Exercise instructions: Would you output all the data exactly as it stands?

Records provided:
╭──

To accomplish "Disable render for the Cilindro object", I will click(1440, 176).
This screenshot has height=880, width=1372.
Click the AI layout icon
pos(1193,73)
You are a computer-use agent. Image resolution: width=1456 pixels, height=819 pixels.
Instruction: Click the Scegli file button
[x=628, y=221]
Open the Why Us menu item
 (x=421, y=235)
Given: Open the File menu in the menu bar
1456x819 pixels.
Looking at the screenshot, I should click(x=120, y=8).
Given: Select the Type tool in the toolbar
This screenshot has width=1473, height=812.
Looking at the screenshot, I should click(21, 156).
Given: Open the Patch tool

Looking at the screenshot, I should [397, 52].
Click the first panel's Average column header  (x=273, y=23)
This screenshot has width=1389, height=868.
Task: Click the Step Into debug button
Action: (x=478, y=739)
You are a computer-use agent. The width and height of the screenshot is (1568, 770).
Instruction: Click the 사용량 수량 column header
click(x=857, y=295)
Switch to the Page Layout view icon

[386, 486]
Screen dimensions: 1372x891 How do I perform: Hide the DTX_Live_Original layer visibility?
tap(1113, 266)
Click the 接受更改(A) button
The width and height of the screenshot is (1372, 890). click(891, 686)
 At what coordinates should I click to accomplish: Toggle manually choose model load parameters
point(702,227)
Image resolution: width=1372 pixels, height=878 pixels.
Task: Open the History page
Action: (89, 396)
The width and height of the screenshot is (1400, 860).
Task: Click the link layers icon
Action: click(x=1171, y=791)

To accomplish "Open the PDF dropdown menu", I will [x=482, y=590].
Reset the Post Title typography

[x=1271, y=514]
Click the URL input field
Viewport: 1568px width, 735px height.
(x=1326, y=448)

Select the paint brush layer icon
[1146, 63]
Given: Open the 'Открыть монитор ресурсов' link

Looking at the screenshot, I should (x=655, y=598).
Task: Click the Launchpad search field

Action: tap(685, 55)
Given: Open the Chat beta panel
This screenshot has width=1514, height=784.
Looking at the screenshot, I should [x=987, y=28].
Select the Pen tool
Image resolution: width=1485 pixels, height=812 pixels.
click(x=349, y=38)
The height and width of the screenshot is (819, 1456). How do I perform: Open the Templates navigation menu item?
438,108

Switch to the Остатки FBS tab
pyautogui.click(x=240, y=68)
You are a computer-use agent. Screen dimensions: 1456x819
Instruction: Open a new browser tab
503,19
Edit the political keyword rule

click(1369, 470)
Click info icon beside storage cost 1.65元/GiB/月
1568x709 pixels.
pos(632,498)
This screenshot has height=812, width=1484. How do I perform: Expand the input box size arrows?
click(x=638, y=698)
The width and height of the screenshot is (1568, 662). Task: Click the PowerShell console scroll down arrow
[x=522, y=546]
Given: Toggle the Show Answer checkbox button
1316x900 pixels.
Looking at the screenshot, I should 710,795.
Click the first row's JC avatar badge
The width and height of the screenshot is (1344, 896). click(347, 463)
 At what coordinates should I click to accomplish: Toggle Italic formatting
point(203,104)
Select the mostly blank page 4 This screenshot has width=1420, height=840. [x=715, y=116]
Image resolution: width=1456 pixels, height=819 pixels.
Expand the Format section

╰──

Solved problem:
To accomplish "Disable render for the Cilindro object", I will click(1440, 176).
This screenshot has height=880, width=1372.
Click the AI layout icon
pos(1193,73)
You are a computer-use agent. Image resolution: width=1456 pixels, height=819 pixels.
Instruction: Click the Scegli file button
[x=628, y=221]
Open the Why Us menu item
 (x=421, y=235)
Given: Open the File menu in the menu bar
1456x819 pixels.
Looking at the screenshot, I should click(x=120, y=8).
Given: Select the Type tool in the toolbar
This screenshot has width=1473, height=812.
Looking at the screenshot, I should click(21, 156).
Given: Open the Patch tool

Looking at the screenshot, I should [397, 52].
Click the first panel's Average column header  (x=273, y=23)
This screenshot has width=1389, height=868.
Task: Click the Step Into debug button
Action: (x=478, y=739)
You are a computer-use agent. The width and height of the screenshot is (1568, 770).
Instruction: Click the 사용량 수량 column header
click(x=857, y=295)
Switch to the Page Layout view icon

[386, 486]
Screen dimensions: 1372x891 How do I perform: Hide the DTX_Live_Original layer visibility?
tap(1113, 266)
Click the 接受更改(A) button
The width and height of the screenshot is (1372, 890). click(891, 686)
 At what coordinates should I click to accomplish: Toggle manually choose model load parameters
point(702,227)
Image resolution: width=1372 pixels, height=878 pixels.
Task: Open the History page
Action: (89, 396)
The width and height of the screenshot is (1400, 860).
Task: Click the link layers icon
Action: click(x=1171, y=791)

To accomplish "Open the PDF dropdown menu", I will [x=482, y=590].
Reset the Post Title typography

[x=1271, y=514]
Click the URL input field
Viewport: 1568px width, 735px height.
(x=1326, y=448)

Select the paint brush layer icon
[1146, 63]
Given: Open the 'Открыть монитор ресурсов' link

Looking at the screenshot, I should (x=655, y=598).
Task: Click the Launchpad search field

Action: tap(685, 55)
Given: Open the Chat beta panel
This screenshot has width=1514, height=784.
Looking at the screenshot, I should [x=987, y=28].
Select the Pen tool
Image resolution: width=1485 pixels, height=812 pixels.
click(x=349, y=38)
The height and width of the screenshot is (819, 1456). How do I perform: Open the Templates navigation menu item?
438,108

Switch to the Остатки FBS tab
pyautogui.click(x=240, y=68)
You are a computer-use agent. Screen dimensions: 1456x819
Instruction: Open a new browser tab
503,19
Edit the political keyword rule

click(1369, 470)
Click info icon beside storage cost 1.65元/GiB/月
1568x709 pixels.
pos(632,498)
This screenshot has height=812, width=1484. How do I perform: Expand the input box size arrows?
click(x=638, y=698)
The width and height of the screenshot is (1568, 662). Task: Click the PowerShell console scroll down arrow
[x=522, y=546]
Given: Toggle the Show Answer checkbox button
1316x900 pixels.
Looking at the screenshot, I should 710,795.
Click the first row's JC avatar badge
The width and height of the screenshot is (1344, 896). click(347, 463)
 At what coordinates should I click to accomplish: Toggle Italic formatting
point(203,104)
Select the mostly blank page 4 This screenshot has width=1420, height=840. [x=715, y=116]
Image resolution: width=1456 pixels, height=819 pixels.
Expand the Format section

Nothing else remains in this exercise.